Consegna scritta 1:
Elenca i pericoli che, secondo l'estratto sul caso Panarello, il Tribunale del Riesame dovrebbe limitarsi a vagliare.

Estratto scelto:
_ _ _ _

Le motivazioni addotte dal Tribunale del Riesame di Catania per giustificare il rigetto della richiesta di scarcerazione presentata dall’avvocato di Veronica Panarello, accusata di aver ucciso il proprio figlio Loris il 29 novembre scorso a Santa Croce Camerina, hanno provocato un comprensibile sgomento, e non solo in chi crede nell’innocenza della donna. 



Il ruolo di quell’organo giudiziario, infatti, dovrebbe limitarsi a vagliare se sussistano pericoli di fuga, reiterazione del reato o inquinamento delle prove da parte dell’imputato, in base alle prove raccolte dagli organi inquirenti e alle motivazioni presentate dal Gip.

Se è vero quanto riportato dalla stampa, i giudici del Riesame che avrebbero dovuto formulare un parere ragionato e coerente dopo avere esaminato gli indizi e le ragioni presentate dal Gip nel decreto di fermo, si sarebbero invece esibiti in una plateale quanto impropria pseudo-perizia psichiatrica, non suffragata da alcun parere specialistico, e in una descrizione del carattere dell’imputata basata su convincimenti personali di cui non si conosce il fondamento.



Giudizi che suscitano perplessità non solo perché prevaricano le competenze assegnate, ma soprattutto per la loro incredibile illogicità e arbitrarietà. La Panarello avrebbe infatti “una elevatissima capacità criminale”, avrebbe agito “con agghiacciante indifferenza, da lucidissima assassina manifestando una pronta reazione al delitto di cui si è resa responsabile” con la “volontà di organizzare l’apparente rapimento del figlio Loris”. Insomma, avrebbe quindi una capacità criminale, una determinazione e una lucidità da fare invidia al più esperto dei sicari,  ma al tempo stesso avrebbe manifestato “una totale incapacità di controllo della furia omicidiaria”. 



Essi stessi non sembrano notare la contraddizione  insita in questi giudizi, giacché non si capisce se a loro parere la donna abbia agito in base ad un impulso improvviso oppure se abbia meticolosamente organizzato l’omicidio e il depistaggio. Infatti, nell’ipotizzare un possibile movente si legge: “L’indagata ha agito in preda a uno stato passionale momentaneo di rabbia incontenibile per il fallimento del piano mattutino che, evidentemente, quel giorno non prevedeva l’ingombrante presenza del suo primogenito”.

Affermazioni infarcite di aggettivi spietati e ridondanti che sembrano indirizzate ad una folla obnubilata e forcaiola, non dissimile da quella che si recava a gioire delle sofferenze del condannato in tempi che oggi definiamo bui e che risvegliano l’inquietante ricordo del clima da Auto da Fè creato dalla Santa Inquisizione.

_ _ _ _

Consegna scritta 2:
Disponi in una lista numerata, senza le righe vuote, il tratto dell'elenco che si apre con la riga contenente "Task: Click the Copy to bucket button" e si chiude con quella contenente "coord(302,47)", entrambe incluse.

Dati archiviati:

_ _ _ _

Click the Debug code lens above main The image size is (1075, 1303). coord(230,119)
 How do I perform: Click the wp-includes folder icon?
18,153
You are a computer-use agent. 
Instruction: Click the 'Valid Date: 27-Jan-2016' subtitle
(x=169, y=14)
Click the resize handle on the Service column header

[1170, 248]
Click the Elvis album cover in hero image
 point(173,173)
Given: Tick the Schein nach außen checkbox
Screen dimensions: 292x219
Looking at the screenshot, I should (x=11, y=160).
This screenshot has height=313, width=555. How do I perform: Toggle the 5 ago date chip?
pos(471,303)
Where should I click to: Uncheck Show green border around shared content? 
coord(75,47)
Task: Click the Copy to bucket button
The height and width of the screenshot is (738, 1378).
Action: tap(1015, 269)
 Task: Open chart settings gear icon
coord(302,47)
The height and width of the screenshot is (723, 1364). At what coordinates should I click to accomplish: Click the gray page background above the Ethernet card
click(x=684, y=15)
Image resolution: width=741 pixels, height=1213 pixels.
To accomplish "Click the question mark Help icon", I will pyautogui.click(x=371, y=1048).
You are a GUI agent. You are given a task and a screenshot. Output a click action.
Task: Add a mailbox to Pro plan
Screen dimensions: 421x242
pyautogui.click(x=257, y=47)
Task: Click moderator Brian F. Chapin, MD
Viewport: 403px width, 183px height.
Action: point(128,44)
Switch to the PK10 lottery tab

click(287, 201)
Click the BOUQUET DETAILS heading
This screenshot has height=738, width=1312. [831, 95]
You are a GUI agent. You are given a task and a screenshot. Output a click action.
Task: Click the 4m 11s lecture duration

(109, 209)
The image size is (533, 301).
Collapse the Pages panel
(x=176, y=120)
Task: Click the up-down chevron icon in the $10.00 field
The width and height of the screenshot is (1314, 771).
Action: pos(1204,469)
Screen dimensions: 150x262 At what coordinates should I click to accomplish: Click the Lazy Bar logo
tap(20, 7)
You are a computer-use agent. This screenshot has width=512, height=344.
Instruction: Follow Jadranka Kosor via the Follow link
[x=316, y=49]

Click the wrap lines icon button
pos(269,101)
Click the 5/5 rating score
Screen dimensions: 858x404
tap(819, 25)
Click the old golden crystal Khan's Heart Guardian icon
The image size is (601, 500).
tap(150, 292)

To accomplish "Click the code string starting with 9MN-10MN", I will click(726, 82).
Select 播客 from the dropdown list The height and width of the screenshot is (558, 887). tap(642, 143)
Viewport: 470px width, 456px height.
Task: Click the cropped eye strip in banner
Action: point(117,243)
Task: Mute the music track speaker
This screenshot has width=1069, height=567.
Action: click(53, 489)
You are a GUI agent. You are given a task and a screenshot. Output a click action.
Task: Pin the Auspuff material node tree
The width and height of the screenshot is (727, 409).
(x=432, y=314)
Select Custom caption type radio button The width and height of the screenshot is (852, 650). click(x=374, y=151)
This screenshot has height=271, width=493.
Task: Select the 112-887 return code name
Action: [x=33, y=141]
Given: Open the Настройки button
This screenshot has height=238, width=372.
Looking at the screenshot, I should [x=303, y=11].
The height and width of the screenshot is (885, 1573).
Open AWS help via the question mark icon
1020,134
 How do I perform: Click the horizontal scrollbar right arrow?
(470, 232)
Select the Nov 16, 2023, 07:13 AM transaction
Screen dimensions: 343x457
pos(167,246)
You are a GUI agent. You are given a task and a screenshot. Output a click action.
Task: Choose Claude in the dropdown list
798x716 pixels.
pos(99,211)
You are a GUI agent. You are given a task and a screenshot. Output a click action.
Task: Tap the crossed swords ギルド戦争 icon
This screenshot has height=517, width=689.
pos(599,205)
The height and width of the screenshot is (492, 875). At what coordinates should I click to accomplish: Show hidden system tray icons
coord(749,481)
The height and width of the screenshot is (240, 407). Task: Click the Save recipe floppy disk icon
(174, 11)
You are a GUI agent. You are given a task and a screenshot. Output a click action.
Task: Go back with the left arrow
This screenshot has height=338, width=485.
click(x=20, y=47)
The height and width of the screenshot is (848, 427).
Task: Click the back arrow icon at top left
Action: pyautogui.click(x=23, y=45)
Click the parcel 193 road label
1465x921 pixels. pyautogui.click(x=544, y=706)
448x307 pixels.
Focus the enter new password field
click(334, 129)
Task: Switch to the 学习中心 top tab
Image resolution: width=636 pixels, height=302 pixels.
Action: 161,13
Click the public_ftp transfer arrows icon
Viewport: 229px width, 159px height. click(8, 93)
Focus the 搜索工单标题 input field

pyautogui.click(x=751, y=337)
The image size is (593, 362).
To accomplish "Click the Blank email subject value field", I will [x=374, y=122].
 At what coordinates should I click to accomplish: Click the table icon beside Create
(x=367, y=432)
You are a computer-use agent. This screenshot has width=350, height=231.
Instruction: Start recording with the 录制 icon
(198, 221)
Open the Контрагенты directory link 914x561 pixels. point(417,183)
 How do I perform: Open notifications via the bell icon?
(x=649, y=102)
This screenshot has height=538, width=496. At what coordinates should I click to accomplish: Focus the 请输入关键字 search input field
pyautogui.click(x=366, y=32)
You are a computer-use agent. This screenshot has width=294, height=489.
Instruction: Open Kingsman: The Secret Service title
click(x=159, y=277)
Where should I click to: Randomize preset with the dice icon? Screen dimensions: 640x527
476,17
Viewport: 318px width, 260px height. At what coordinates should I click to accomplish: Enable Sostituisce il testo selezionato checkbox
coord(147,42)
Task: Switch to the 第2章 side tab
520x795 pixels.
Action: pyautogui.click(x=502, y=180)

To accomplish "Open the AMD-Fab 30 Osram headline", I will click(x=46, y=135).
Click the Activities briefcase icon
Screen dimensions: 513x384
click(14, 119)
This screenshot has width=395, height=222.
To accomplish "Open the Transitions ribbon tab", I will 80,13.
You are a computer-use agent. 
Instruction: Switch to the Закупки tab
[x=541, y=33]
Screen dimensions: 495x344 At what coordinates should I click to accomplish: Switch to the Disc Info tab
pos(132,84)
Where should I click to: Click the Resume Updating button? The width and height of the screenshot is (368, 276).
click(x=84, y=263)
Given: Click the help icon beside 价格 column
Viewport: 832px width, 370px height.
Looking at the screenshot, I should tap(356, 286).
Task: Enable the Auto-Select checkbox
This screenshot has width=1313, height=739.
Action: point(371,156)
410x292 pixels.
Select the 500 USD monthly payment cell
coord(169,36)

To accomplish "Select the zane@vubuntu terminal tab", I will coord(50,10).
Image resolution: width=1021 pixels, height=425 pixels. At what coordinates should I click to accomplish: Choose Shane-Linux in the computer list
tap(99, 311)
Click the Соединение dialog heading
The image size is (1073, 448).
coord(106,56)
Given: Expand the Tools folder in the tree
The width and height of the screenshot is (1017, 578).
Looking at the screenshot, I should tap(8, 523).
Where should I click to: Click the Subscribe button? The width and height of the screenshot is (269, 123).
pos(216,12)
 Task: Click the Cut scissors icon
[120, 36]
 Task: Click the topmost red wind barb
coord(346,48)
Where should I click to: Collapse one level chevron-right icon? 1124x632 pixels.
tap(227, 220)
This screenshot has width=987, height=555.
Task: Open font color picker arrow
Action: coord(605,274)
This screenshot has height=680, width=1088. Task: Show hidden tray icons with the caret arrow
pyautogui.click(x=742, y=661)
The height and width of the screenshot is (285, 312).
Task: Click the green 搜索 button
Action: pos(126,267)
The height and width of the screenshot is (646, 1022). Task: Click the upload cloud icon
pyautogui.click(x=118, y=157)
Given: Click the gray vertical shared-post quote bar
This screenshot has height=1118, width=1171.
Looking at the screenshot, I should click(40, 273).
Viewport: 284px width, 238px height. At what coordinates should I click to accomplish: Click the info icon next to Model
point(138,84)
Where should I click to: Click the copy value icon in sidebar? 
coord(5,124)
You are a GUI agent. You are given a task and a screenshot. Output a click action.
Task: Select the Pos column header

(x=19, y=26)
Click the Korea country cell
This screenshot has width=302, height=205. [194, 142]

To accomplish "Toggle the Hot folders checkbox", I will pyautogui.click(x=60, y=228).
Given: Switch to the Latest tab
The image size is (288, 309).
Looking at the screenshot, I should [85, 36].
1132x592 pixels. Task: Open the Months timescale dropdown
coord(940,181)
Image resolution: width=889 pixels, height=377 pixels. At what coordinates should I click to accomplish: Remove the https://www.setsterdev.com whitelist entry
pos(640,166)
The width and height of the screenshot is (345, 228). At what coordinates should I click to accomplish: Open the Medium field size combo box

_ _ _ _

Risposta corretta 1:
- Pericolo di fuga
- Reiterazione del reato
- Inquinamento delle prove da parte dell'imputato

Risposta corretta 2:
1. Task: Click the Copy to bucket button
2. The height and width of the screenshot is (738, 1378).
3. Action: tap(1015, 269)
4.  Task: Open chart settings gear icon
5. coord(302,47)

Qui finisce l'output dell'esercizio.